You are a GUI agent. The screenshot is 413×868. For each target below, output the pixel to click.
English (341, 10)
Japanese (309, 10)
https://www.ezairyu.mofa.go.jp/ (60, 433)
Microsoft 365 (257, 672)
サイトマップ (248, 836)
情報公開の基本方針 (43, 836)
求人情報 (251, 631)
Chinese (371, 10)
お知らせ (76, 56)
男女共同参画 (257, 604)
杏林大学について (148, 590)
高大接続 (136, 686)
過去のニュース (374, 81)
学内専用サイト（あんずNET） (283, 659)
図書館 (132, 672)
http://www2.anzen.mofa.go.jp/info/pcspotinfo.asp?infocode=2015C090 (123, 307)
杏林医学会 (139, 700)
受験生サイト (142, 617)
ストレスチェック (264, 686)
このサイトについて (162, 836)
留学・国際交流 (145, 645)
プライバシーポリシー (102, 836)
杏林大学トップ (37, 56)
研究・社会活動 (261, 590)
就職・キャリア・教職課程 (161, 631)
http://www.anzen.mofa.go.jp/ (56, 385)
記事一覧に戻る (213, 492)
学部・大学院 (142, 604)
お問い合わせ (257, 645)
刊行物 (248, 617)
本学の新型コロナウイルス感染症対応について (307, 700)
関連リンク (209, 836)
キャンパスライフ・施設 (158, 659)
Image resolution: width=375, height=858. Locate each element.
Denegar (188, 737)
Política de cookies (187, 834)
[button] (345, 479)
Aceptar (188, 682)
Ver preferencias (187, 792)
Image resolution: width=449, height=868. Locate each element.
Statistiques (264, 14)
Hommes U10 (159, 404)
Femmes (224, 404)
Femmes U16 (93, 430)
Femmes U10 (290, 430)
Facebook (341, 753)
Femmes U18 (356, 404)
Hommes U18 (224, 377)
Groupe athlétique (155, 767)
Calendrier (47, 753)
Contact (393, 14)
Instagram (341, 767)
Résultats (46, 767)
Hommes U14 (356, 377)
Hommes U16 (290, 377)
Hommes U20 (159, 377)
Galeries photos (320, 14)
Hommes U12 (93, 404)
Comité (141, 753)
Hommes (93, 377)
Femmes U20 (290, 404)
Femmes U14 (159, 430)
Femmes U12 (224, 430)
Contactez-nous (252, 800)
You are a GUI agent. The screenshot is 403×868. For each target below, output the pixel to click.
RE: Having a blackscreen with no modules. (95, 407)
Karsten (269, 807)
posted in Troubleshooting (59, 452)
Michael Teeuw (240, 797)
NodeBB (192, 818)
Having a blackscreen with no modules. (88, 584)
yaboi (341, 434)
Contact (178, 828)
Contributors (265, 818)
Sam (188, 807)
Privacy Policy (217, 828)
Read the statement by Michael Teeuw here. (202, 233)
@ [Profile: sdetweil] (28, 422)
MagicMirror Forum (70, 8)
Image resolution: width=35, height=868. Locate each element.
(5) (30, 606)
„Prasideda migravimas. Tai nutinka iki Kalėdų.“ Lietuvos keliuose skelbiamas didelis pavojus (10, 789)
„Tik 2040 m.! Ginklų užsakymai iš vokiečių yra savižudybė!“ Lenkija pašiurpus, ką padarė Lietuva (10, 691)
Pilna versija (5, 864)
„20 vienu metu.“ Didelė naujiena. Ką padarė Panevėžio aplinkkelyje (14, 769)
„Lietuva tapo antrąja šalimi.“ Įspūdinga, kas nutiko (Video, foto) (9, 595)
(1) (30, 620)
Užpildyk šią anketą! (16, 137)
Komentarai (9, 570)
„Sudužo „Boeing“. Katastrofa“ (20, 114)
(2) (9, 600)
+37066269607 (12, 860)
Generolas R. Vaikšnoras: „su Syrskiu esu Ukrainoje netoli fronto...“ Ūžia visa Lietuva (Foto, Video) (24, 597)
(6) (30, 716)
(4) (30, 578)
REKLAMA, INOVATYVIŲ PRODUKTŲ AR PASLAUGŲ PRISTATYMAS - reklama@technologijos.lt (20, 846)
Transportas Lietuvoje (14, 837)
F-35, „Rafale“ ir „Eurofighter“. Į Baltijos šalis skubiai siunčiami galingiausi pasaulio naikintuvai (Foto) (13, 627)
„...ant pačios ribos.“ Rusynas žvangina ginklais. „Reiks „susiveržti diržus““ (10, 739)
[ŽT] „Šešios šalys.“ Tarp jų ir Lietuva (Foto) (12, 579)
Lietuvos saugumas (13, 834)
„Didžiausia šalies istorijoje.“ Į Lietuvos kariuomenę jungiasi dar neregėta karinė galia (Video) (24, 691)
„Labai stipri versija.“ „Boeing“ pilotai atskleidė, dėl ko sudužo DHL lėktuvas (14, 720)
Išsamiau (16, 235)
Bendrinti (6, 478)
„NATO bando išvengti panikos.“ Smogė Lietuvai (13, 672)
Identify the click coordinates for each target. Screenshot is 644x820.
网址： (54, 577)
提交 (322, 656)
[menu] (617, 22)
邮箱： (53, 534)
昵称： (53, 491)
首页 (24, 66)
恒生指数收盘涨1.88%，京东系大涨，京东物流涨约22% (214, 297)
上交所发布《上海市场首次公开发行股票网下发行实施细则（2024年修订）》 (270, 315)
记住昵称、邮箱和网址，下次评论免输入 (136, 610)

***

* [Exercise aim] Rewrite the entries between the lines holding "図書館 (132, 672)" and "aplinkkelyje (14, 769)", inclusive, swapping every "Femmes" for "Women" and leaving everything else unchanged.

* [Solution to this task]
図書館 (132, 672)
http://www2.anzen.mofa.go.jp/info/pcspotinfo.asp?infocode=2015C090 (123, 307)
杏林医学会 (139, 700)
受験生サイト (142, 617)
ストレスチェック (264, 686)
このサイトについて (162, 836)
留学・国際交流 (145, 645)
プライバシーポリシー (102, 836)
杏林大学トップ (37, 56)
研究・社会活動 (261, 590)
就職・キャリア・教職課程 (161, 631)
http://www.anzen.mofa.go.jp/ (56, 385)
記事一覧に戻る (213, 492)
学部・大学院 (142, 604)
お問い合わせ (257, 645)
刊行物 (248, 617)
本学の新型コロナウイルス感染症対応について (307, 700)
関連リンク (209, 836)
キャンパスライフ・施設 (158, 659)
Image resolution: width=375, height=858. Locate each element.
Denegar (188, 737)
Política de cookies (187, 834)
[button] (345, 479)
Aceptar (188, 682)
Ver preferencias (187, 792)
Image resolution: width=449, height=868. Locate each element.
Statistiques (264, 14)
Hommes U10 (159, 404)
Women (224, 404)
Women U16 (93, 430)
Women U10 (290, 430)
Facebook (341, 753)
Women U18 (356, 404)
Hommes U18 (224, 377)
Groupe athlétique (155, 767)
Calendrier (47, 753)
Contact (393, 14)
Instagram (341, 767)
Résultats (46, 767)
Hommes U14 (356, 377)
Hommes U16 (290, 377)
Hommes U20 (159, 377)
Galeries photos (320, 14)
Hommes U12 (93, 404)
Comité (141, 753)
Hommes (93, 377)
Women U20 (290, 404)
Women U14 (159, 430)
Women U12 (224, 430)
Contactez-nous (252, 800)
You are a GUI agent. The screenshot is 403×868. For each target below, output the pixel to click.
RE: Having a blackscreen with no modules. (95, 407)
Karsten (269, 807)
posted in Troubleshooting (59, 452)
Michael Teeuw (240, 797)
NodeBB (192, 818)
Having a blackscreen with no modules. (88, 584)
yaboi (341, 434)
Contact (178, 828)
Contributors (265, 818)
Sam (188, 807)
Privacy Policy (217, 828)
Read the statement by Michael Teeuw here. (202, 233)
@ [Profile: sdetweil] (28, 422)
MagicMirror Forum (70, 8)
Image resolution: width=35, height=868. Locate each element.
(5) (30, 606)
„Prasideda migravimas. Tai nutinka iki Kalėdų.“ Lietuvos keliuose skelbiamas didelis pavojus (10, 789)
„Tik 2040 m.! Ginklų užsakymai iš vokiečių yra savižudybė!“ Lenkija pašiurpus, ką padarė Lietuva (10, 691)
Pilna versija (5, 864)
„20 vienu metu.“ Didelė naujiena. Ką padarė Panevėžio aplinkkelyje (14, 769)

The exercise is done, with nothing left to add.